Opinião

Regressar à essência

Isabel Jonet, presidente da Federação Portuguesa dos Bancos Alimentares Contra a Fome

A vida é feita de altos e de baixos e, sobretudo, da aprendizagem e das ilações que possamos e consigamos fazer e retirar de cada um desses momentos. Para que, em média, a qualidade de vida possa ser melhor no futuro e de forma a que, de cada vez, consigamos reduzir o espaço para que o imprevisível nos consiga surpreender ao virar da esquina.

Trago propositadamente esta reflexão sobre a recente crise económica e financeira para um plano pessoal, que é por definição a unidade económica mais micro da economia, para evitar discutir a questão teórica do modelo económico em que vivemos e da naturalidade, ou mesmo necessidade, que as crises tenham lugar e se sucedam. Sou economista, acredito nas qualidades da economia de mercado, embora carente de uma regulação apropriada, e sei que as crises, embora cruéis para muitos daqueles que as experimentam e lhes sofrem as consequências, são necessárias e trazem no seu âmago o elemento regenerador e a mola percursora do desenvolvimento que faz as sociedades pularem, avançarem e criarem mais riqueza e emprego.

À crise sempre sucede uma nova bonança. E aquilo que se nos pede a todos nós, uns mais responsáveis do que outros, com maior ou menor capacidade de intervenção, enquanto decisores ou meros agentes económicos ou políticos, mas todos imbuídos do mesmo dever cívico, é que sejamos capazes de apresentar e de propor soluções que lhe ponham fim rapidamente e que, sobretudo, preparem um advir em que seja menor a probabilidade de recorrência de situações desta natureza.

A minha experiência profissional expôs-me à evidência que os recursos são ainda mais escassos do que aquilo que suspeitamos, apesar da cultura de esbanjamento e do “faz de conta” que grassa nas nossas sociedades, que, por isso mesmo, nos obnubila na capacidade de discernir a realidade. E que, decerto ainda mais grave, estão ainda pior distribuídos do que pensamos.

E mostraram-me também que é possível fazer melhor. Acredito com convicção que a crise que vivemos constituiu uma oportunidade para refletirmos naquilo que vimos fazendo erradamente e para retificarmos um curso que, mais tarde ou mais cedo, nos conduzirá certamente ao abismo enquanto sociedade e civilização. Estou sinceramente convencida, que uma parte da receita para resolver a crise económica e financeira, e para limitar a probabilidade de uma recorrência tão impactante como a que vivemos, passa por entendermos todos, nos planos coletivo e individual, que necessitamos de fazer um esforço para regressar à essência das coisas.

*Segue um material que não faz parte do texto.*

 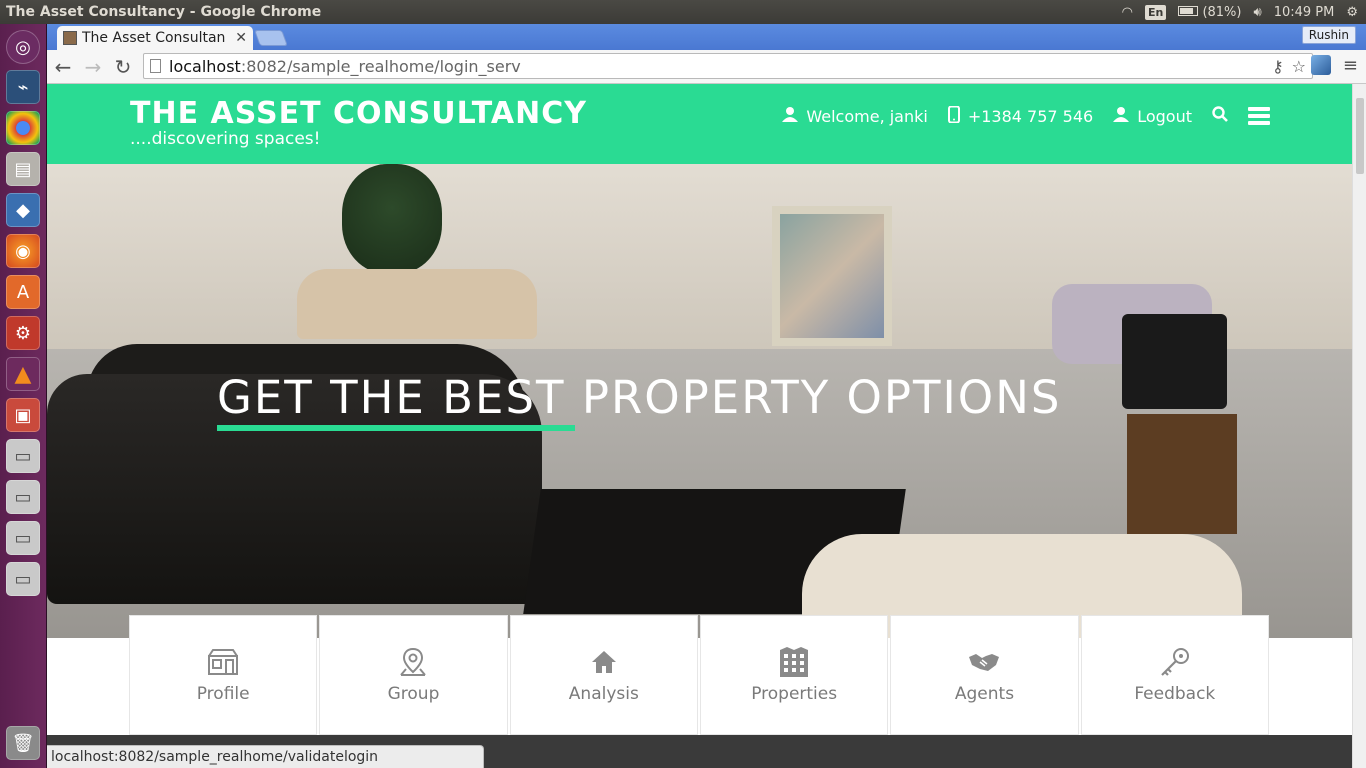 I want to click on unity-launcher: ◎ ⌁ ▤ ◆ ◉ A ⚙ ▲ ▣ ▭ ▭ ▭ ▭ 🗑︎, so click(x=24, y=396).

A nível mundial, nos países menos desenvolvidos, com a existência de grandes setores da população mundial já muito abaixo do limiar da pobreza, as crises têm consequências devastadoras. Há milhões de pessoas em todo o mundo que se encontram impossibilitadas de adquirir alimentos para a sua sobrevivência. Não é possível aos Governos esquecerem essa realidade e o potencial de enorme disrupção que pode resultar de uma respetiva incapacidade em a enfrentar de modo adequado.

Esse é o papel insubstituível do Estado, que deve, contudo, ser exercido de forma comedida e sob vigilância. E nós, sociedade civil, qual é o papel que, individual e coletivamente, podemos desempenhar? Não creio que esse papel seja despiciendo, antes pelo contrário. Passa por recusar a facilidade e o facilitismo. Significa alterar hábitos instituídos e, sobretudo, “cair no real”, reeducando comportamentos e readquirindo sobriedade na forma de viver, nas opções pessoais. Há que voltar a incutir valores, nomeadamente o respeito pelos outros e pela natureza, a verdade, a justiça, a tolerância, a partilha, e invertendo o espírito consumista e imediatista que impera nas sociedades atuais, de forma transversal, sem medir consequências nem efeitos a nível individual ou coletivo. Valores que são absolutos e não relativos, como tudo parece ser hoje em dia, valores que são a pedra basilar de todas as sociedades e que parecem hoje ter desaparecido, com as consequências à vista.

Estou convencida que é na combinação e ponderação apropriadas entre o papel inevitável do Estado e necessário da sociedade civil e da iniciativa privada na ultrapassagem desta crise económica e financeira que está a grande oportunidade que já referi atrás – e que não podemos deixar passar em claro, sob pena de desperdiçar uma oportunidade única, deitando muito a perder.

Em resumo, a chave está, em meu entender, em sermos capazes de regressar à essência das coisas para podermos ser capazes de preservar o essencial da capacidade do modelo em que temos vivido para promover o desenvolvimento e a redução das desigualdades a nível mundial. Está nas nossas mãos contribuir para superar esse desafio!